Residents say drug problems escalate to drive-by shooting

By Staff
DAMAGED WINDSHIELD Bettye Segars points Monday to what she described as bullet holes in the windshield on the driver's side of her truck. Segars and other residents near the Alamucha-Whynot Road in southeast Lauderdale County told Lauderdale County supervisors that a man in a brown car drove by their homes Saturday, pulled out a rifle and shot at them. The residents said an escalating drug problem in the area led to the shootings.

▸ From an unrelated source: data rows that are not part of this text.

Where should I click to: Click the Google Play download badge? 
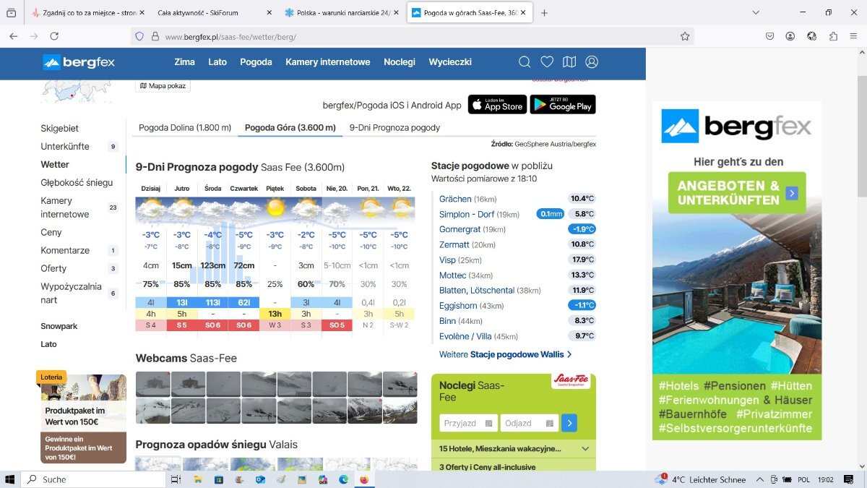pyautogui.click(x=563, y=104)
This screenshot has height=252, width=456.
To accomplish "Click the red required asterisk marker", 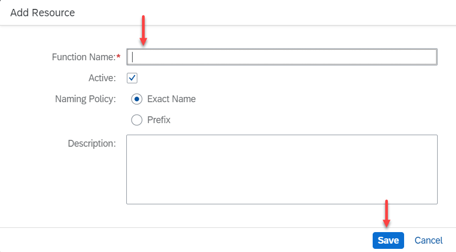I will [x=118, y=56].
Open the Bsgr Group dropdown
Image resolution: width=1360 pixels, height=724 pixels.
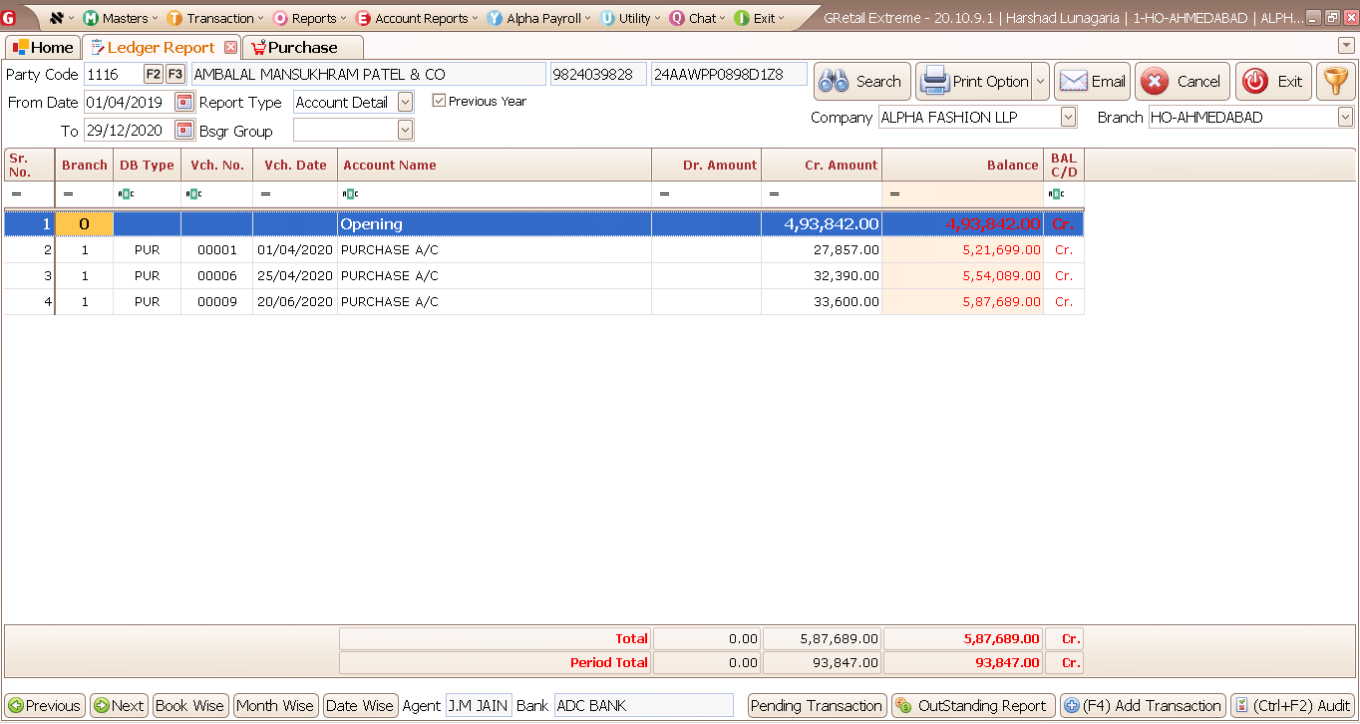(x=405, y=130)
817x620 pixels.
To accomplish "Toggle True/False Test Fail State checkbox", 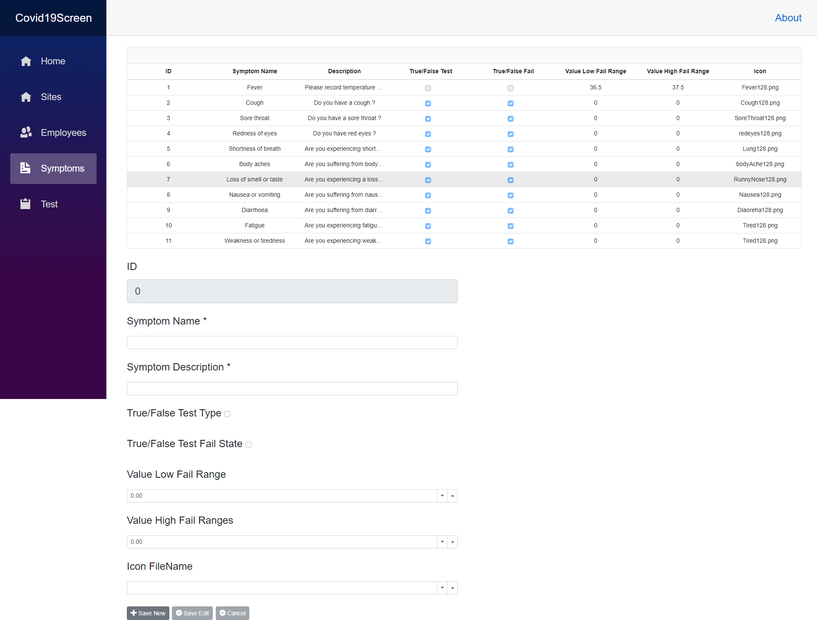I will pos(250,445).
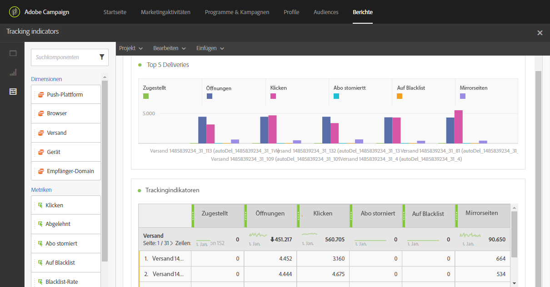Focus the Suchkomponenten search field
This screenshot has width=550, height=287.
coord(64,57)
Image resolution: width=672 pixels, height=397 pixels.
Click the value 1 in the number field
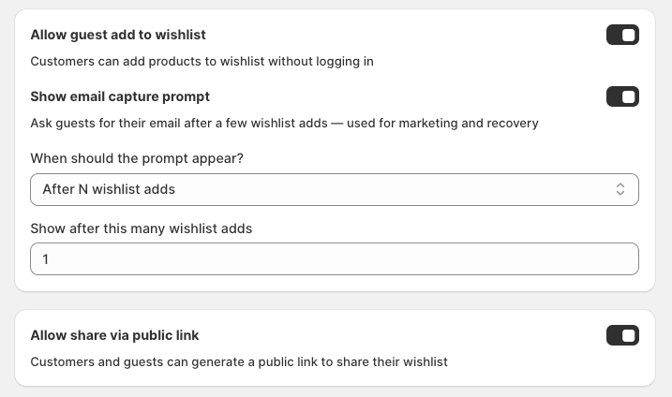point(45,259)
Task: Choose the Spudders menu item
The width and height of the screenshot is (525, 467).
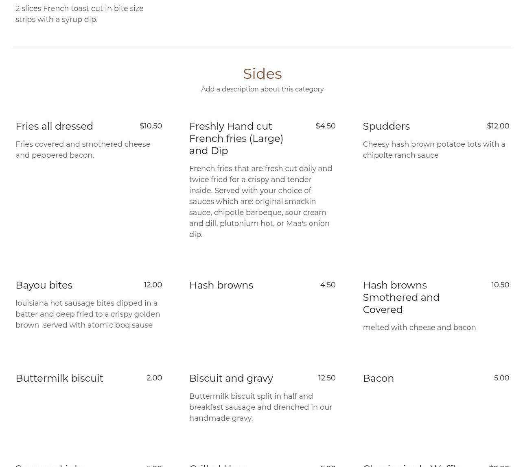Action: 386,126
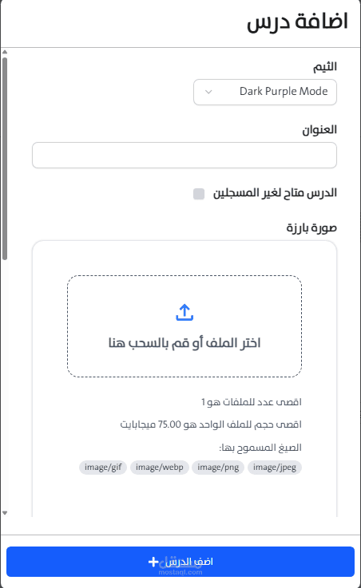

Photo by Paula Merritt/The Meridian Star
By Fredie Carmichael / staff writer
May 4, 2004
A group of southeast Lauderdale County residents said Monday they are frightened by what they call an escalating drug problem in their community that spawned a drive-by shooting over the weekend.
The residents, who live on and near Alamucha-Whynot Road, said someone in a brown car drove by several homes Saturday, pulled out a rifle and fired shots shattering a window and nearly hitting children.
Harper and others said several people were in their front yards and had been videotaping speeders on Alamucha-Whynot Road when the driver of the brown car slammed on his brakes, turned around and began shooting.
Lauderdale County Sheriff Billy Sollie, who attended the supervisors meeting, said deputies responded to the area shortly after 6:15 p.m. Saturday and "could not find a bullet hole in any house, no windows shot out."
But, he said, the sheriff's department is continuing to investigate the alleged shooting and will continue to follow leads in the case.
Harper, who was visiting family in southeast Lauderdale County at the time of the incident and who served as spokesman for the group of residents said law officers need to do more to fight the drug problem.
Harper said he and his wife were all standing in front of a home on Alamucha-Whynot Road when the shootings began.
Bettye Segars, who lives nearby on Otis Shirley Road and has been video taping the speeders, said residents in the area "should not have to live in fear."
Sollie said his department is helping. He said his deputies have responded to Segars' home 36 times over the past 16 months and he encourages Segars and others to continue to call the sheriff's department.
He also said the alleged drug problems have been reported to the Mississippi Bureau of Narcotics and are being investigated.
As for the sheriff's department's patrol of the area, Sollie said the increased phone calls have resulted in more arrests.